• **Your assignment**
Without the images, write out all of the following entries exactly.

Pixel coordinate grounding data
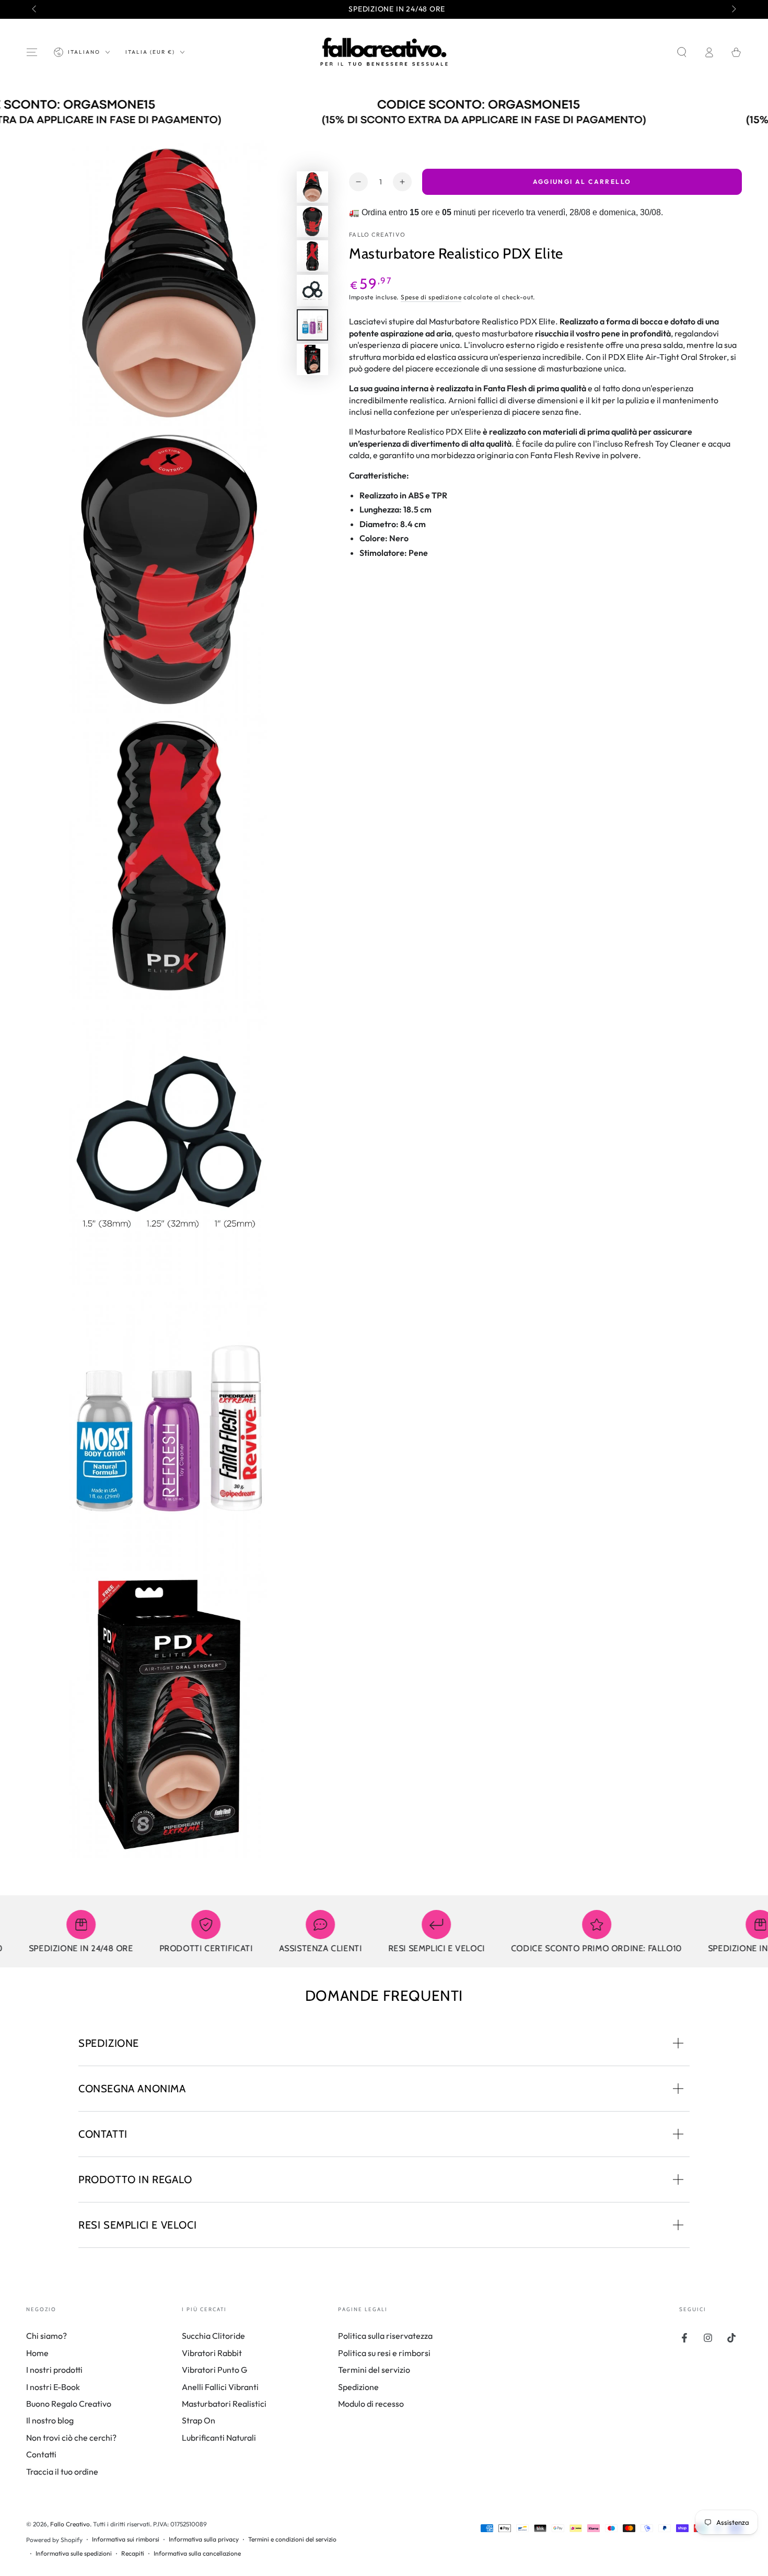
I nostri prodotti (54, 2369)
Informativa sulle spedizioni (74, 2553)
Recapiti (132, 2553)
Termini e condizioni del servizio (292, 2539)
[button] (681, 52)
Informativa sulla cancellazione (197, 2553)
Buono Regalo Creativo (68, 2403)
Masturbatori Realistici (224, 2403)
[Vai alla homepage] (383, 52)
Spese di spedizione (431, 297)
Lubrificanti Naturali (219, 2437)
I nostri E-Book (53, 2387)
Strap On (198, 2420)
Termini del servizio (374, 2369)
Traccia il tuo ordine (62, 2471)
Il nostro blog (50, 2420)
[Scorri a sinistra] (35, 9)
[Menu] (31, 52)
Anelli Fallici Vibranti (220, 2387)
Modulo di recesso (371, 2403)
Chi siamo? (46, 2335)
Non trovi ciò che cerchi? (71, 2437)
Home (37, 2353)
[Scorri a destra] (733, 9)
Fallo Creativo (377, 234)
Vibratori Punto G (214, 2369)
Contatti (41, 2454)
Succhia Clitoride (213, 2335)
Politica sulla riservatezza (385, 2335)
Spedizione (358, 2387)
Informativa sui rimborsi (125, 2539)
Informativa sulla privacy (204, 2539)
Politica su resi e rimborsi (384, 2353)
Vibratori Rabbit (212, 2353)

• **Solution to the problem**
I nostri prodotti (54, 2369)
Informativa sulle spedizioni (74, 2553)
Recapiti (132, 2553)
Termini e condizioni del servizio (292, 2539)
[button] (681, 52)
Informativa sulla cancellazione (197, 2553)
Buono Regalo Creativo (68, 2403)
Masturbatori Realistici (224, 2403)
[Vai alla homepage] (383, 52)
Spese di spedizione (431, 297)
Lubrificanti Naturali (219, 2437)
I nostri E-Book (53, 2387)
Strap On (198, 2420)
Termini del servizio (374, 2369)
Traccia il tuo ordine (62, 2471)
Il nostro blog (50, 2420)
[Scorri a sinistra] (35, 9)
[Menu] (31, 52)
Anelli Fallici Vibranti (220, 2387)
Modulo di recesso (371, 2403)
Chi siamo? (46, 2335)
Non trovi ciò che cerchi? (71, 2437)
Home (37, 2353)
[Scorri a destra] (733, 9)
Fallo Creativo (377, 234)
Vibratori Punto G (214, 2369)
Contatti (41, 2454)
Succhia Clitoride (213, 2335)
Politica sulla riservatezza (385, 2335)
Spedizione (358, 2387)
Informativa sui rimborsi (125, 2539)
Informativa sulla privacy (204, 2539)
Politica su resi e rimborsi (384, 2353)
Vibratori Rabbit (212, 2353)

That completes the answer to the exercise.